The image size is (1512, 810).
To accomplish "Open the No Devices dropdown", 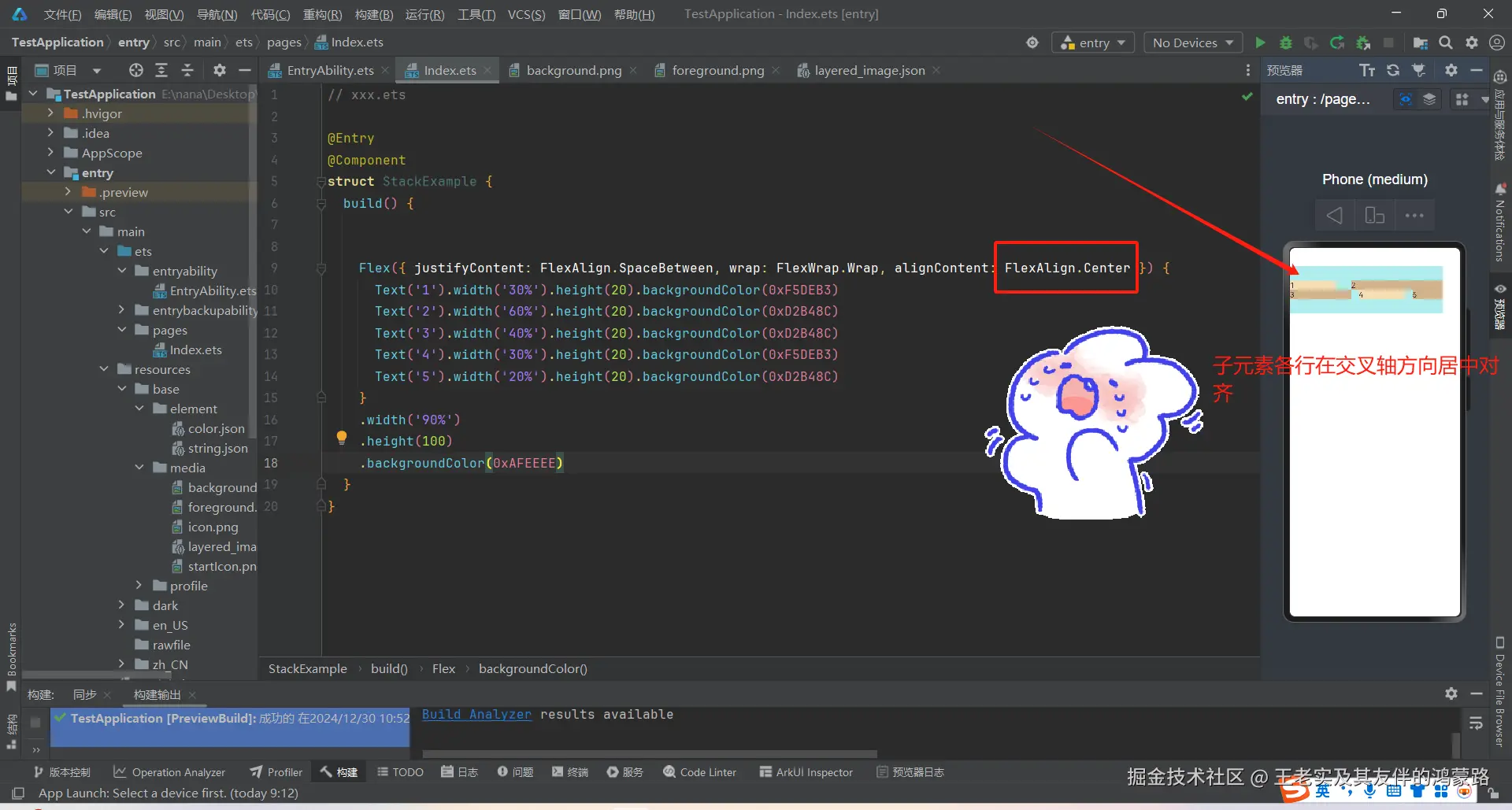I will pyautogui.click(x=1192, y=43).
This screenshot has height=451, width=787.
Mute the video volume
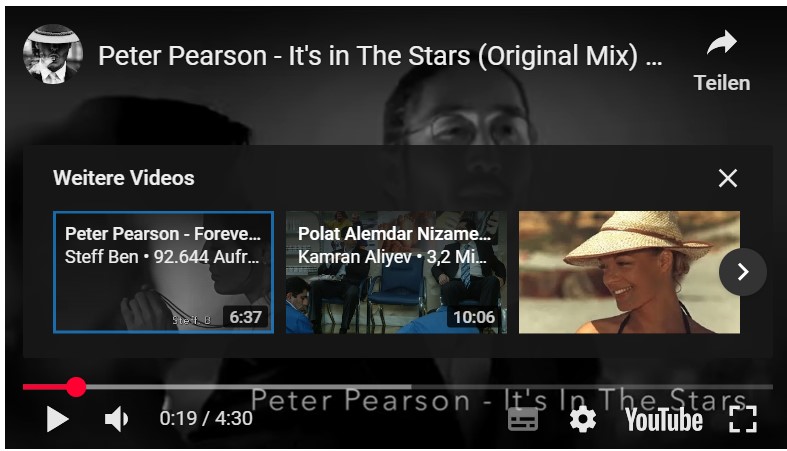(x=116, y=419)
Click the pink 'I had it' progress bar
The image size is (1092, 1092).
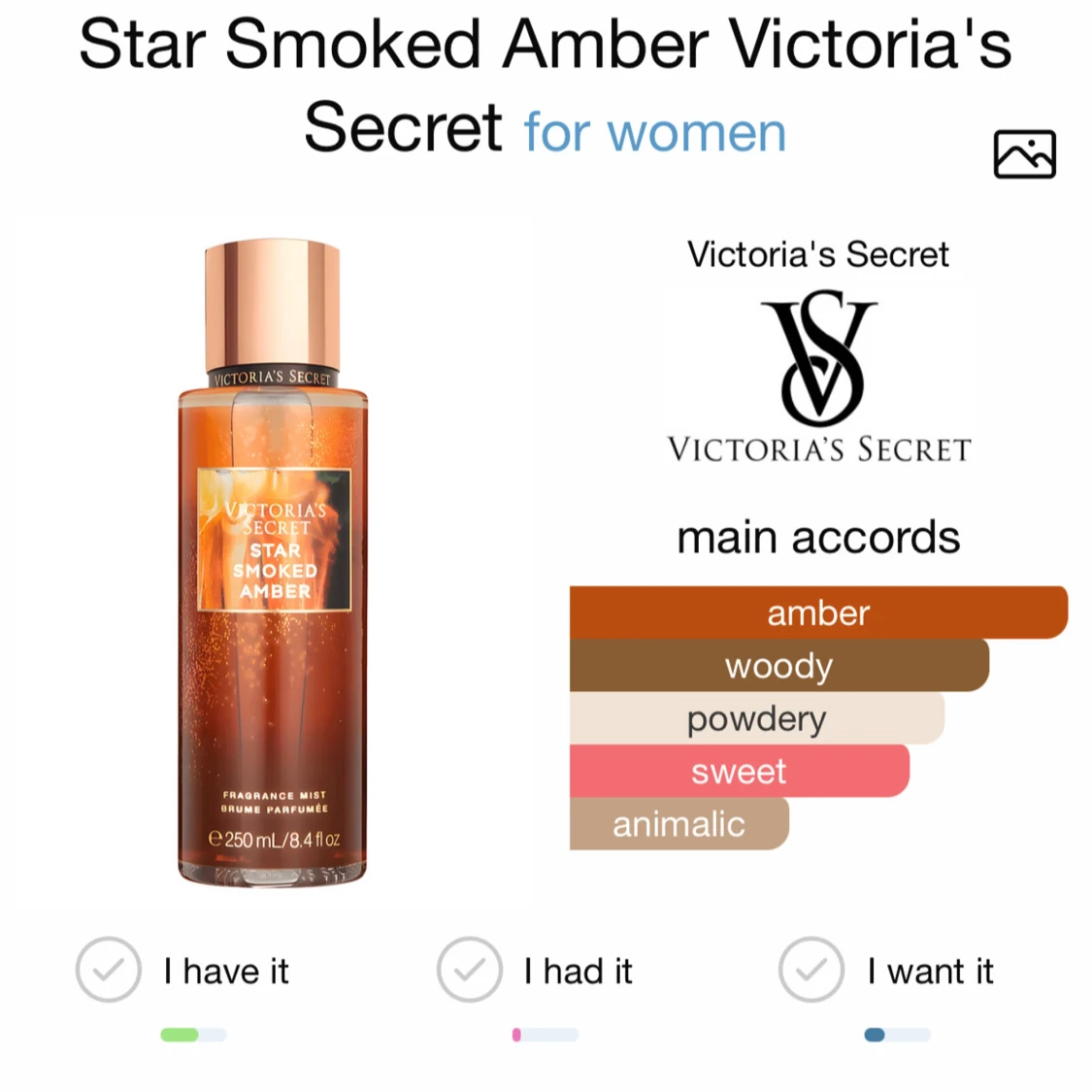pyautogui.click(x=546, y=1034)
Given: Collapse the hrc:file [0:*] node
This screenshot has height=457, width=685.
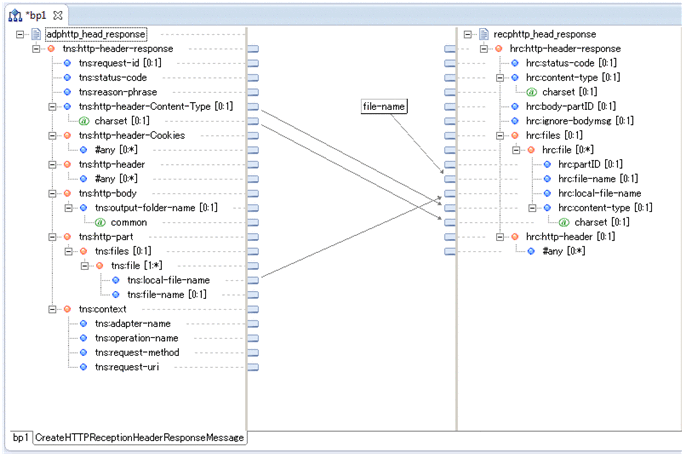Looking at the screenshot, I should click(515, 150).
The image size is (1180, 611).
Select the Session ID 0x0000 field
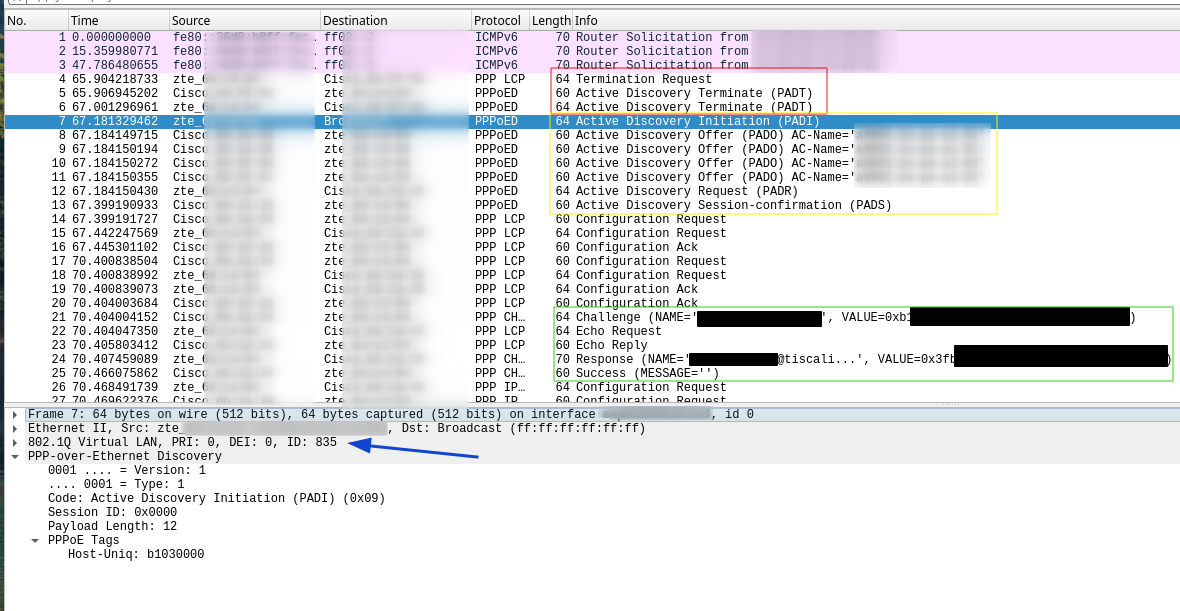point(99,512)
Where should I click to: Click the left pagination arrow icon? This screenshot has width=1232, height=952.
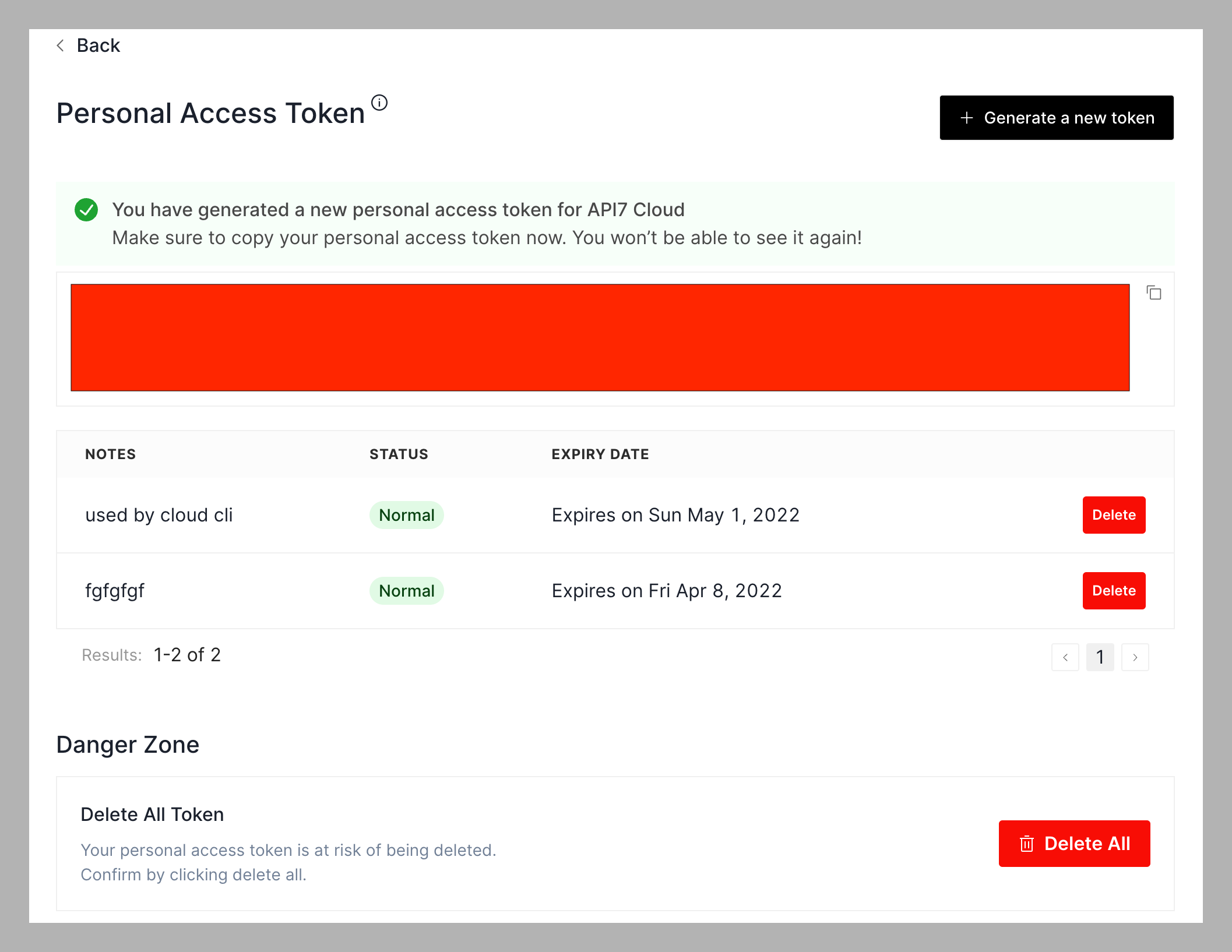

○ ○ ○

What the exercise asks.
Please restate word for word each line from the one containing "The image size is (1092, 1092)." to the end of the data above, without the pictures.

Completed task.
The image size is (1092, 1092).
pyautogui.click(x=546, y=1034)
Given: Collapse the hrc:file [0:*] node
This screenshot has height=457, width=685.
Looking at the screenshot, I should click(515, 150).
The image size is (1180, 611).
Select the Session ID 0x0000 field
point(99,512)
Where should I click to: Click the left pagination arrow icon? This screenshot has width=1232, height=952.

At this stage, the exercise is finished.